Talk Better Than Cheap (Free) At Conversation Booth


By Kelly Garrison
Features Editor

Every other Saturday, 25-year-old Andrew Simmons sets up a table and chairs under a tent outside of Washington Mutual Bank on Second Street and waits.

“I have my two pugs, and they’re lovely, but they’re not that attentive,” he says. “...I set up a canopy with six to seven rickety Ikea chairs, a couple small tables; I put the sign out and I just sit there.”

A “free conversation” sign on the table sometimes attracts small crowds that gather for discussions on just about any topic.

But often, he says, people think he’s a scam artist.

“I’ve had people grill me about being part of a community group or an anarchist,” he says. “Ninety percent of people glance at me and keep walking, but there are maybe 10 people who literally cancel their plans to come out and talk.”

Simmons moved from the small town of Marsing, Idaho, which he says boasted a close-knit population of about 200 people when he lived there.

After his father’s death seven years ago, he says he moved to Costa Mesa and discovered a stark difference in social norms.

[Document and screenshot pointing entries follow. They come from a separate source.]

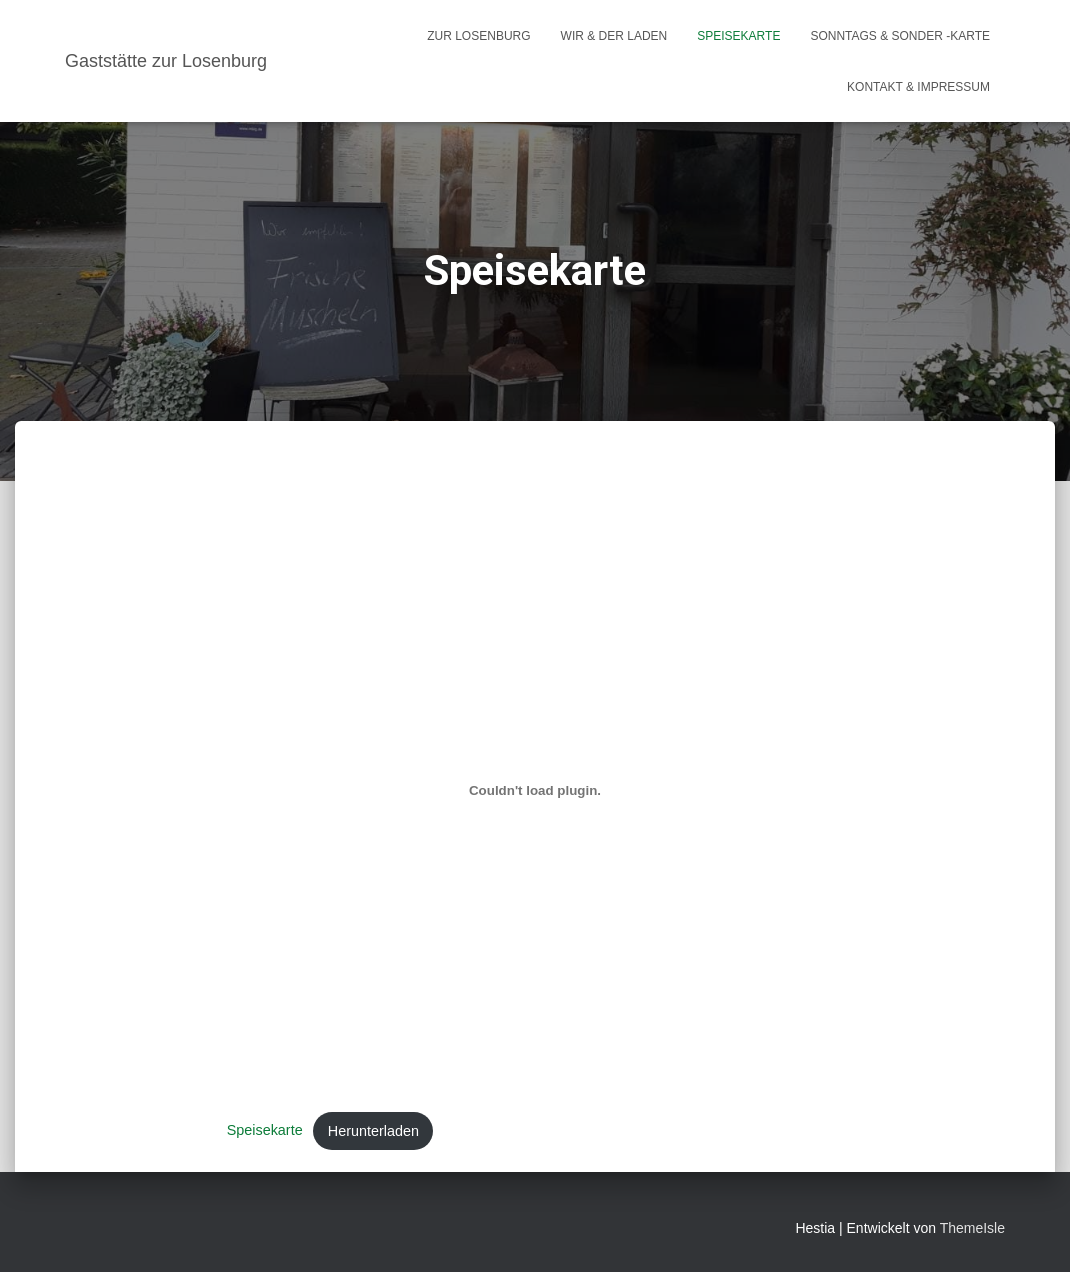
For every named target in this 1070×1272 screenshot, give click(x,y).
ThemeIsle (972, 1228)
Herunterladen (373, 1131)
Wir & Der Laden (614, 36)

“The culture here is a lot different. People are nice, but everyone is doing the text messaging thing and writing e-mails, and all that to me seems like an inferior form of communication,” he says.

“Where I’m from, when you ask people, ‘How are you doing,’ they really tell you. I always ask people how they’re really doing.”

He says he remembers baking a casserole for a new neighbor who “looked at me like I was going to poison him” after first moving into his apartment.

After that, he says he decided to go one step further in meeting new people, so he set up a conversation booth about four months ago in Belmont Shore, deciding that the area had the small-town feel he was looking for.

Table talk ranges from social and political issues to simply what’s going on in people’s lives, and conversationalists have varied in ages from youth to seniors. Most of the comments center on relationships, he says.

“It goes all over the gamut,” he says. “But it’s mostly infidelity, breakups and relationships.”

A few simple rules, he says, keep the conversation from escalating to argument or offensive language.

“No drinking (alcohol), no sexual advances and don’t be a jerk to people walking by,” he says, adding that “contributors” also can agree to boot people from the conversation.

“It has gotten heated, and if I think it’s too heavy, I’ll change the topic.”

Simmons, who works in digital marketing and calls himself a natural extrovert, says he’s never done anything like this before.

His idea stemmed from the ideals of his father, who he said impacted people he knew through his career as a social worker.

“Whenever I have a crazy idea, I almost always execute it,” he says. “I need to fail in real life, not in my head.”

Aside from meeting with innumerable strangers, Simmons says he’s also made countless new friends.

But one thing the booth is missing, he says, is hot chocolate.

“I wanted to see if I could get some hot chocolate donated, because it gets so cold at night,” he says.

Simmons will host his free conversation booth starting at 3 p.m. this Saturday, Feb. 16.

He says he will continue setting it up every other Saturday.

For more information on Simmons’s conversation booth (or just to talk), e-mail him at freeconversationbooth@gmail.com.

“It’s incredible to hear people’s stories,” Simmons says. “As long as people are benefiting from this, I’ll keep doing it.”